Psycho Beach Party (2000) poster

Psycho Beach Party (2000)

Rating:


USA/Australia. 2000.

Crew

Director – Robert Lee King, Screenplay/Based on the Play by Charles Busch, Producers – Virginia Biddle, Jon Gerrans, Marcus Hu & Victor Syrmis, Photography – Arturo Smith, Music – Ben Vaughan, Visual Effects – Richard Kerrigan, Miniature Effects – Peter Clines, Makeup Effects – John Goodwin, Production Design – Franco-Giacomo Carbone. Production Company – Strand Releasing/New Oz/Red Horse Films.

Cast

Lauren Ambrose (Florence ‘Chicklet’ Forrest), Nicholas Brendon (Starcat), Thomas Gibson (The Great Kanaka), Charles Busch (Captain Monica Stark), Danni Wheeler (Berdine), Kimberley Davies (Bettina Barnes), Beth Broderick (Ruth Forrest), Matt Keeslar (Lars), Amy Adams (Marvel-Ann), Nick Cornish (Yo-Yo), Andrew Levitas (Provoloney), Kathleen Robertson (Rhonda), Jenica Bergere (Cookie), Nathan Bexton (T.J.), Buddy Quaid (Junior)


Plot

Teenager Florence Forrest is afraid that she is a nobody due to her flat-chest. She is introduced to a group of surfers on Malibu Beach and determines to join this strictly male domain. A dominant, sexually aggressive split personality that calls itself Ann Bowman keeps emerging in her, something that turns the coolest of the surfers, The Great Kanaka, on. At the same time, somebody is killing people around the beach community who have physical imperfections and Florence is worried that her split personality might be the killer.
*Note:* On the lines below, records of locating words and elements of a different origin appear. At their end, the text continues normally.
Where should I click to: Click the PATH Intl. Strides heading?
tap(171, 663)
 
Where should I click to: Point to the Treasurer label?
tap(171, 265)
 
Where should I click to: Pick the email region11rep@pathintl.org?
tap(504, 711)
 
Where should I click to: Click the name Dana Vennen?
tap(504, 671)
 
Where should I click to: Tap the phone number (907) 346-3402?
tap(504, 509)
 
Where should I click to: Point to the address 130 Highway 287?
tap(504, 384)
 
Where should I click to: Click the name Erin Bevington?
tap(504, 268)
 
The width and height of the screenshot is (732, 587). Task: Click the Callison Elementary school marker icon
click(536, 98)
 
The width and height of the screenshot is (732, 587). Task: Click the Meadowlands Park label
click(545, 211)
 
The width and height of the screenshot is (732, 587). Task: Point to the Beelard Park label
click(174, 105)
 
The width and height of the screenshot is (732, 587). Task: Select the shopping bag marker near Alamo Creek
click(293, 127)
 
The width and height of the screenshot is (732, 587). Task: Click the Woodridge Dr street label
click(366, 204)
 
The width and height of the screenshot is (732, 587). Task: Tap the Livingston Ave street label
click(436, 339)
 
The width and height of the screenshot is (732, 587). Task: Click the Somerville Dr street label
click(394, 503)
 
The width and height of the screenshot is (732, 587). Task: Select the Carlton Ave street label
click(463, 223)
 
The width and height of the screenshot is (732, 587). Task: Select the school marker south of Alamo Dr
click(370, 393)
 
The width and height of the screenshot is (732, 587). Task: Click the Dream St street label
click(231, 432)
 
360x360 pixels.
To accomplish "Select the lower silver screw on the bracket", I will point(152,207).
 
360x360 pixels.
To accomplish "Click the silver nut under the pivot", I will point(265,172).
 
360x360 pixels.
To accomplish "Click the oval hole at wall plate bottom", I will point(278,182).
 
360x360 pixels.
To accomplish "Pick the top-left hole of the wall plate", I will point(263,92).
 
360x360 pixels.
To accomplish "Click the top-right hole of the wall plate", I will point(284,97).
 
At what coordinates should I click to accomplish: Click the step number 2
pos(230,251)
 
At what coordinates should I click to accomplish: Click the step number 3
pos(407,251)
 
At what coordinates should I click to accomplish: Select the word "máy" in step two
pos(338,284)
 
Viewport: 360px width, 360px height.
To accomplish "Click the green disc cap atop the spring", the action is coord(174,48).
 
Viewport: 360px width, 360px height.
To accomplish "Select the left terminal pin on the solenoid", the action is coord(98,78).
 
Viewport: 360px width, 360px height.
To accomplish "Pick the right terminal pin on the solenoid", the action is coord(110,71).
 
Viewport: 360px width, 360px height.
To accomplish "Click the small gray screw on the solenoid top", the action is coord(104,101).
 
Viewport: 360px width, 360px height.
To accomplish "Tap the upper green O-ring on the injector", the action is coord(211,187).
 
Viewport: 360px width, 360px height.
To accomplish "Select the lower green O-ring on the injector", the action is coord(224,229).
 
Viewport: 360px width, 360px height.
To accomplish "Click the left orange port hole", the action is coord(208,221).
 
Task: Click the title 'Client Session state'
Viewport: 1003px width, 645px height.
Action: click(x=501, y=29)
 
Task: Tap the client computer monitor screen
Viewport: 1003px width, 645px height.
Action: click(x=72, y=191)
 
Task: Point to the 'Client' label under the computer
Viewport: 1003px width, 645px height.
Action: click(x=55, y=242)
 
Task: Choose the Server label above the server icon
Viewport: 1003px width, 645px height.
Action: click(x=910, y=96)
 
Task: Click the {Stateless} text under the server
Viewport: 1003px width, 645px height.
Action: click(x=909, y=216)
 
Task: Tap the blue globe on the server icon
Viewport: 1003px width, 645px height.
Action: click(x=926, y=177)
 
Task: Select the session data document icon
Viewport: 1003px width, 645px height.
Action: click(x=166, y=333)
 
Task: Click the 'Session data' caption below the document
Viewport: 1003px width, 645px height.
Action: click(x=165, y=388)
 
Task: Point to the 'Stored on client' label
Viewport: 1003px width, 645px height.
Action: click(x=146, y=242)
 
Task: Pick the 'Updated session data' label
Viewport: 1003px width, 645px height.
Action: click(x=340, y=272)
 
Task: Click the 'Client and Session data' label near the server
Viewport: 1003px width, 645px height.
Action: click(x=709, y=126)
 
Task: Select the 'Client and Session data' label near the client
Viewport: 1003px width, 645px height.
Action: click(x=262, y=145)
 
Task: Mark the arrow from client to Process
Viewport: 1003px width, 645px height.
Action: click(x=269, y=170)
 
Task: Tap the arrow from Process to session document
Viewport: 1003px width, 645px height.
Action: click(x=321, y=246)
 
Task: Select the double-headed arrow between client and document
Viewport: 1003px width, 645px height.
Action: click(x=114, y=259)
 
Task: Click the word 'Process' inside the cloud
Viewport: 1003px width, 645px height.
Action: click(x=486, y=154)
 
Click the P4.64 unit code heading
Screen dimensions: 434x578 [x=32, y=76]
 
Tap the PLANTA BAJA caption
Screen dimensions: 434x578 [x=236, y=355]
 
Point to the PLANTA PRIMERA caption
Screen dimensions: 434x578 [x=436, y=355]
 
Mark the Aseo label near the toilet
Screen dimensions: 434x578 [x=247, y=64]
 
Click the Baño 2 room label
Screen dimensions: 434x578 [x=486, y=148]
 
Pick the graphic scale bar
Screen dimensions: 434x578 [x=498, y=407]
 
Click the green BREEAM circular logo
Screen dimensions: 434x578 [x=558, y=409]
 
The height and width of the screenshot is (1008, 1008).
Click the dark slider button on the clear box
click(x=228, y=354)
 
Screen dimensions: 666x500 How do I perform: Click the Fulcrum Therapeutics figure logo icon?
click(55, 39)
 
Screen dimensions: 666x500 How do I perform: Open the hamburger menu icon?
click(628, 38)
Psycho Beach Party is a genre parody, a form that has been much used and abused over the last decade. Unlike other genre parodies, Psycho Beach Party‘s origin is in the drag musical/stage show. The film is based on a 1988 off-Broadway play by Charles Busch. Busch had previously had a huge hit with Vampire Lesbians of Sodom (1984) and several other such genre-bending, cod B-movie plays. In all of them, Busch himself played major roles while in drag – in the stage version of Psycho Beach Party, for instance, he played the flat-chested heroine, although here plays only the supporting role of the female police captain. (In the film, the role is inherited by Lauren Ambrose who would later go onto become a regular on tv’s Six Feet Under (2001-5), while you can also spot a then unknown Amy Adams as one of the other beach bunnies).

In Psycho Beach Party, Charles Busch feeds the 1960s beach party/surfer movie through B-movie genre cliches. It is not a particularly adept or even terribly funny spoof. Busch and director Robert Lee King’s knowledge of the sf/horror genre is never very acute or that focused on any particular target. The film opens on a cute parody of Attack of the 50 Ft Woman (1958) and then amusingly cuts to a geeky teen girl offering a critical deconstruction of the feminist implications (alas anachronistically well before either film theory or feminism became well-known). However, the rest of the film lacks such a sharpness.

Lauren Ambrose as Chicklet in Psycho Beach Party (2000)
Lauren Ambrose as Chicklet

Where Psycho Beach Party works better is in deconstructing the beach party movie with Busch and King aptly bringing out the inherent homo-eroticism of the genre. The revelation of the killer’s m.o. also emphasises a subtle semiotic point about the beach movie genre – it took place in a fantasy world where everybody was good-looking, straight and deformity never existed.

For all that, Psycho Beach Party is not a particularly good film. For a drag musical – which should celebrate gender-identity boundary-breaking – it seems awfully giggly about its sexuality. At times, it seems like bad adolescent or sitcom humour that wants to derive jokes out of things like seeing a guy dressed in a corset or being turned on by a dominant woman, macho guys dressing in woman’s nightwear or suddenly kissing, and a sweet innocent girl suddenly trash talking as being funny in themselves. They aren’t, nor is the film.